Task 1 →
Using the news text below, answer each question:
(a) Which school granted Vidal her J.D.?
(b) What are the amount and length of the National Science Foundation grant Nilufar received?
(c) What separates the two outer face sheets of a sandwich structure?
Task 2 →
From the news text below, output the passage that begins at the words "She has spent" and ends after the words "Mentoring Partnership program.", copied word for word.
Task 3 →
Decide whether each statement agrees with the news text below. Answer yes or no, and quote the words that settle it.
(a) Vidal started out as an engineer with General Electric and Lockheed Martin.
(b) Nilufar is an associate professor.
(c) TPMS architecture draws on complex geometries found in nature.

Text provided →

========================================

Prior to joining the USPTO, Vidal was a managing partner and executive committee member with Winston & Strawn LLP, where she represented both patent holders and defendants in U.S. district courts and the International Trade Commission. She has also been deeply involved in practice before the Patent Trial and Appeal Board, argued numerous Federal Circuit appeals, and led amicus efforts on important cases before the Federal Circuit and the Supreme Court.
Vidal holds a B.S. in electrical engineering from Binghamton University, an M.S. in electrical engineering from Syracuse University, and a J.D. from the University of Pennsylvania Carey Law School. She began her career as a systems and software design engineer with General Electric and Lockheed Martin, where she designed one of the first artificial intelligence systems for aircraft, as well as aircraft and engine-control systems.
She has spent her career championing the importance of mentoring and expanding opportunities to include more individuals from underserved communities. She has played an active role on the advisory board of ChIPs (women in technology, law, and policy) and on other boards and committees focused on diversity and inclusion, and has mentored diverse women across the globe as part of the Fortune-U.S. Department of State Global Women’s Mentoring Partnership program.
Sabrina Nilufar. Credit: Russell Bailey
NSF Grant Awarded to Study “Sandwich” Structures
Sabrina Nilufar, Ph.D., assistant professor in the Southern Illinois University Carbondale School of Mechanical, Aerospace, and Materials Engineering, has received a two-year, $200,000 grant from the National Science Foundation to study how to construct “sandwich” structures using additive manufacturing. Dr. Nilufar is the current SWE faculty advisor at the university.
Sandwich structures comprise two outer face sheets separated by a lightweight, low-density core structure or foam. The engineering concept has found its way into numerous applications, including aerospace, sport, marine, military, thermal insulation, vibration and acoustic isolation, and automotive parts.
The traditional manufacturing process for sandwich materials can be wasteful and limited, while additive manufacturing allows builders to fabricate objects or custom tailor parts with complex geometry directly from 3D models to meet specific applications.
The additive manufacturing process may hold the key to both increased efficiency and better-quality parts, especially when combined with triply periodic minimal surface (TPMS) architecture, which uses complex geometries found in nature to improve strength and weight ratios.

========================================

Source material →
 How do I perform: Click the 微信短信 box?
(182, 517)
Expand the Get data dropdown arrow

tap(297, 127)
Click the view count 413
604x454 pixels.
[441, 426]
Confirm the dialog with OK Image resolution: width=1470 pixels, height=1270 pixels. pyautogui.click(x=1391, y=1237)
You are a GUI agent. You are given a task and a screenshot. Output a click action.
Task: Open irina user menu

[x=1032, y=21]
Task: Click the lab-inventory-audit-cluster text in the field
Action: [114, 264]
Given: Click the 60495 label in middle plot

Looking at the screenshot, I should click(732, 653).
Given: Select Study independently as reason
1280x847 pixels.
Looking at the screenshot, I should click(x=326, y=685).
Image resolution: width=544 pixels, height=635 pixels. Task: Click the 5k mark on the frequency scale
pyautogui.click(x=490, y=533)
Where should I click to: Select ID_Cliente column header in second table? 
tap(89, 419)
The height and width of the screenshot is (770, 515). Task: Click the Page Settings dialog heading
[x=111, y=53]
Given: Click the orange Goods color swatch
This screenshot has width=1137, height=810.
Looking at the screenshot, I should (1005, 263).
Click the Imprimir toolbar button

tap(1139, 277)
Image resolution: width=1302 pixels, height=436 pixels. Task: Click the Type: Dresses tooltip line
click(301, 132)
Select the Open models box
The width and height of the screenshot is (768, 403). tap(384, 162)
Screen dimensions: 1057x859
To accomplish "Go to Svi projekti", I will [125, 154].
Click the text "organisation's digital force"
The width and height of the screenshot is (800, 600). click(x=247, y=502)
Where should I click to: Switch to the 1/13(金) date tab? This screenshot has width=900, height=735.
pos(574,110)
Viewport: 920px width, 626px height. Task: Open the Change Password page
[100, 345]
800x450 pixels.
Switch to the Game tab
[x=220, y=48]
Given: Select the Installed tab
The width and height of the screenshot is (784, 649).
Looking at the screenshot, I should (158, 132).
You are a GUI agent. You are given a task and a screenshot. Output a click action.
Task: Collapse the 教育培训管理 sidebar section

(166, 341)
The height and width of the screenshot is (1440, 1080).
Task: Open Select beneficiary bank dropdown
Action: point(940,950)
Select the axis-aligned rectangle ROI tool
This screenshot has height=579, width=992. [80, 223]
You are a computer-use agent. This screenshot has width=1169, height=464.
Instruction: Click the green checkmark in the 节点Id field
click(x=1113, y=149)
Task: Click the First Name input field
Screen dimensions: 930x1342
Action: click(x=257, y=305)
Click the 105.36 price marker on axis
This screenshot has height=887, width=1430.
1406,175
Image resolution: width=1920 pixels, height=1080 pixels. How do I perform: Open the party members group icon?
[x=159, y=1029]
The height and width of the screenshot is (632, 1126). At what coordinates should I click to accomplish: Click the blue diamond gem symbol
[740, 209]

========================================

Reply 1 →
(a) The University of Pennsylvania Carey Law School.
(b) $200,000 over two years.
(c) A lightweight, low-density core structure or foam.

Reply 2 →
She has spent her career championing the importance of mentoring and expanding opportunities to include more individuals from underserved communities. She has played an active role on the advisory board of ChIPs (women in technology, law, and policy) and on other boards and committees focused on diversity and inclusion, and has mentored diverse women across the globe as part of the Fortune-U.S. Department of State Global Women’s Mentoring Partnership program.

Reply 3 →
(a) Yes: "She began her career as a systems and software design engineer with General Electric and Lockheed Martin"
(b) No: "assistant professor in the Southern Illinois University Carbondale School of Mechanical, Aerospace, and Materials Engineering"
(c) Yes: "uses complex geometries found in nature to improve strength and weight ratios"